Print the listing once more, exactly as written.

::: Input material :::

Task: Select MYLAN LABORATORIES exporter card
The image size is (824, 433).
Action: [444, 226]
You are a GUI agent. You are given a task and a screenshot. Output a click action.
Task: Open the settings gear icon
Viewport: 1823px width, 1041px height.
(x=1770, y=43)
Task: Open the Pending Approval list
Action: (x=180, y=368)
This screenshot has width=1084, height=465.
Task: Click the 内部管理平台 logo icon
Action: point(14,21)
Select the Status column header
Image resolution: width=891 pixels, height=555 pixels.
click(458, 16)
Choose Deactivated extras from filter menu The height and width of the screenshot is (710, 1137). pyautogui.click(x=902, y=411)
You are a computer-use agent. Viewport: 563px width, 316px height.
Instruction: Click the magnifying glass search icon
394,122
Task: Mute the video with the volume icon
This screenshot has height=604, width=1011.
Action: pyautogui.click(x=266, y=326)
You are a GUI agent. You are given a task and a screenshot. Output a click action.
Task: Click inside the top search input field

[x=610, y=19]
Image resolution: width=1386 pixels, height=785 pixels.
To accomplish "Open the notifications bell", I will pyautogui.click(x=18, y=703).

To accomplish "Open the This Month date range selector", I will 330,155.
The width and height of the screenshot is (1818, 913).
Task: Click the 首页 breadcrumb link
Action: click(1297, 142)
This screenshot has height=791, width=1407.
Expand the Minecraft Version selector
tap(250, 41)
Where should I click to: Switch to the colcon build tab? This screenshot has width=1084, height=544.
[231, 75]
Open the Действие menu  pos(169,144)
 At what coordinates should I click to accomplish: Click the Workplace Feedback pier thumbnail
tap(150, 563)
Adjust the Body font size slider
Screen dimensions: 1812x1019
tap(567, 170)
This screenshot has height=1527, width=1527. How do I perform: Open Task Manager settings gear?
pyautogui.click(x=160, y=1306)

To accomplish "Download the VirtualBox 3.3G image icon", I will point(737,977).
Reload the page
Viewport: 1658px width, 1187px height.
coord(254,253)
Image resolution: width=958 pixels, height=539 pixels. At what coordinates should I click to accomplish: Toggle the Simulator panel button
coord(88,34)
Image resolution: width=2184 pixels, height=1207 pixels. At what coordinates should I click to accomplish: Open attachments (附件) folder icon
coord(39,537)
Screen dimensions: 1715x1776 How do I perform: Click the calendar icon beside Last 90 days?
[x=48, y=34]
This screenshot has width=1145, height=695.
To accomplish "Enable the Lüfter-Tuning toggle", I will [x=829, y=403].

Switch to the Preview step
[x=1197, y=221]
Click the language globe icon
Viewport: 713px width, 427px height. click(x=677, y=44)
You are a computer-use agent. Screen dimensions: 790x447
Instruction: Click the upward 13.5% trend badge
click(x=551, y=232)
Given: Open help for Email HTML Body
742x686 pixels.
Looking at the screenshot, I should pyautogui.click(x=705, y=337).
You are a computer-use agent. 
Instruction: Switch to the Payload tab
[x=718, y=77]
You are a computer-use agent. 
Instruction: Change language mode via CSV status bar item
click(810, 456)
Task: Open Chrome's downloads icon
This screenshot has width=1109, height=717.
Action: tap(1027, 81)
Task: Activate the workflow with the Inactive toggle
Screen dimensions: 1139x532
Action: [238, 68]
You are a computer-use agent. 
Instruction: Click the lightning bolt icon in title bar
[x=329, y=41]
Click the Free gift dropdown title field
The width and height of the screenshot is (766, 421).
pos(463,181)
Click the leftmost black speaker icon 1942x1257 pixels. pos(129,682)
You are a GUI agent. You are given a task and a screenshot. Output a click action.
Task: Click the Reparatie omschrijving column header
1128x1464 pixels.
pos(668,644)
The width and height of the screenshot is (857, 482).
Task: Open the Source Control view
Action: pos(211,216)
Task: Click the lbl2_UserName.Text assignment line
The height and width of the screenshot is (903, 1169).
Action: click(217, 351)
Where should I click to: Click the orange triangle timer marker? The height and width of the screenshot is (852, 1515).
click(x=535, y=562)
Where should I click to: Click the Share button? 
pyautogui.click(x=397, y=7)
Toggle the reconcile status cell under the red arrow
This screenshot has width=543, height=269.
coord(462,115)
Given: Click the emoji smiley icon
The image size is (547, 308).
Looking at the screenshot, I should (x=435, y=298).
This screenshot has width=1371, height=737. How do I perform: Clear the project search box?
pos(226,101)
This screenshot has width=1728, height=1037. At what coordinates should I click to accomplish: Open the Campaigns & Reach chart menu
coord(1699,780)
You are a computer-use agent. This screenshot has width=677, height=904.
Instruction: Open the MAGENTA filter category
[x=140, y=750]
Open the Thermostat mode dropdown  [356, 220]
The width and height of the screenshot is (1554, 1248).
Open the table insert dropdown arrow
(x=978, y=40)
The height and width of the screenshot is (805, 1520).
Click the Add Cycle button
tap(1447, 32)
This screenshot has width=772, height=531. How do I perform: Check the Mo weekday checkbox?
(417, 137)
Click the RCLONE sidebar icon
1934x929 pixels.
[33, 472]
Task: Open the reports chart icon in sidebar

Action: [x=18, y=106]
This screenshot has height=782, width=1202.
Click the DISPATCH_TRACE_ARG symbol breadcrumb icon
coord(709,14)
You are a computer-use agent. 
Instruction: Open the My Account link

:::

- Solution to this exercise
Task: Select MYLAN LABORATORIES exporter card
The image size is (824, 433).
Action: [444, 226]
You are a GUI agent. You are given a task and a screenshot. Output a click action.
Task: Open the settings gear icon
Viewport: 1823px width, 1041px height.
(x=1770, y=43)
Task: Open the Pending Approval list
Action: (x=180, y=368)
This screenshot has width=1084, height=465.
Task: Click the 内部管理平台 logo icon
Action: point(14,21)
Select the Status column header
Image resolution: width=891 pixels, height=555 pixels.
click(458, 16)
Choose Deactivated extras from filter menu The height and width of the screenshot is (710, 1137). pyautogui.click(x=902, y=411)
You are a computer-use agent. Viewport: 563px width, 316px height.
Instruction: Click the magnifying glass search icon
394,122
Task: Mute the video with the volume icon
This screenshot has height=604, width=1011.
Action: pyautogui.click(x=266, y=326)
You are a GUI agent. You are given a task and a screenshot. Output a click action.
Task: Click inside the top search input field

[x=610, y=19]
Image resolution: width=1386 pixels, height=785 pixels.
To accomplish "Open the notifications bell", I will pyautogui.click(x=18, y=703).

To accomplish "Open the This Month date range selector", I will 330,155.
The width and height of the screenshot is (1818, 913).
Task: Click the 首页 breadcrumb link
Action: click(1297, 142)
This screenshot has height=791, width=1407.
Expand the Minecraft Version selector
tap(250, 41)
Where should I click to: Switch to the colcon build tab? This screenshot has width=1084, height=544.
[231, 75]
Open the Действие menu  pos(169,144)
 At what coordinates should I click to accomplish: Click the Workplace Feedback pier thumbnail
tap(150, 563)
Adjust the Body font size slider
Screen dimensions: 1812x1019
tap(567, 170)
This screenshot has height=1527, width=1527. How do I perform: Open Task Manager settings gear?
pyautogui.click(x=160, y=1306)

To accomplish "Download the VirtualBox 3.3G image icon", I will point(737,977).
Reload the page
Viewport: 1658px width, 1187px height.
coord(254,253)
Image resolution: width=958 pixels, height=539 pixels. At what coordinates should I click to accomplish: Toggle the Simulator panel button
coord(88,34)
Image resolution: width=2184 pixels, height=1207 pixels. At what coordinates should I click to accomplish: Open attachments (附件) folder icon
coord(39,537)
Screen dimensions: 1715x1776 How do I perform: Click the calendar icon beside Last 90 days?
[x=48, y=34]
This screenshot has width=1145, height=695.
To accomplish "Enable the Lüfter-Tuning toggle", I will [x=829, y=403].

Switch to the Preview step
[x=1197, y=221]
Click the language globe icon
Viewport: 713px width, 427px height. click(x=677, y=44)
You are a computer-use agent. Screen dimensions: 790x447
Instruction: Click the upward 13.5% trend badge
click(x=551, y=232)
Given: Open help for Email HTML Body
742x686 pixels.
Looking at the screenshot, I should pyautogui.click(x=705, y=337).
You are a computer-use agent. 
Instruction: Switch to the Payload tab
[x=718, y=77]
You are a computer-use agent. 
Instruction: Change language mode via CSV status bar item
click(810, 456)
Task: Open Chrome's downloads icon
This screenshot has width=1109, height=717.
Action: tap(1027, 81)
Task: Activate the workflow with the Inactive toggle
Screen dimensions: 1139x532
Action: [238, 68]
You are a computer-use agent. 
Instruction: Click the lightning bolt icon in title bar
[x=329, y=41]
Click the Free gift dropdown title field
The width and height of the screenshot is (766, 421).
pos(463,181)
Click the leftmost black speaker icon 1942x1257 pixels. pos(129,682)
You are a GUI agent. You are given a task and a screenshot. Output a click action.
Task: Click the Reparatie omschrijving column header
1128x1464 pixels.
pos(668,644)
The width and height of the screenshot is (857, 482).
Task: Open the Source Control view
Action: pos(211,216)
Task: Click the lbl2_UserName.Text assignment line
The height and width of the screenshot is (903, 1169).
Action: click(217, 351)
Where should I click to: Click the orange triangle timer marker? The height and width of the screenshot is (852, 1515).
click(x=535, y=562)
Where should I click to: Click the Share button? 
pyautogui.click(x=397, y=7)
Toggle the reconcile status cell under the red arrow
This screenshot has width=543, height=269.
coord(462,115)
Given: Click the emoji smiley icon
The image size is (547, 308).
Looking at the screenshot, I should (x=435, y=298).
This screenshot has width=1371, height=737. How do I perform: Clear the project search box?
pos(226,101)
This screenshot has width=1728, height=1037. At what coordinates should I click to accomplish: Open the Campaigns & Reach chart menu
coord(1699,780)
You are a computer-use agent. This screenshot has width=677, height=904.
Instruction: Open the MAGENTA filter category
[x=140, y=750]
Open the Thermostat mode dropdown  [356, 220]
The width and height of the screenshot is (1554, 1248).
Open the table insert dropdown arrow
(x=978, y=40)
The height and width of the screenshot is (805, 1520).
Click the Add Cycle button
tap(1447, 32)
This screenshot has width=772, height=531. How do I perform: Check the Mo weekday checkbox?
(417, 137)
Click the RCLONE sidebar icon
1934x929 pixels.
[33, 472]
Task: Open the reports chart icon in sidebar

Action: [x=18, y=106]
This screenshot has height=782, width=1202.
Click the DISPATCH_TRACE_ARG symbol breadcrumb icon
coord(709,14)
You are a computer-use agent. 
Instruction: Open the My Account link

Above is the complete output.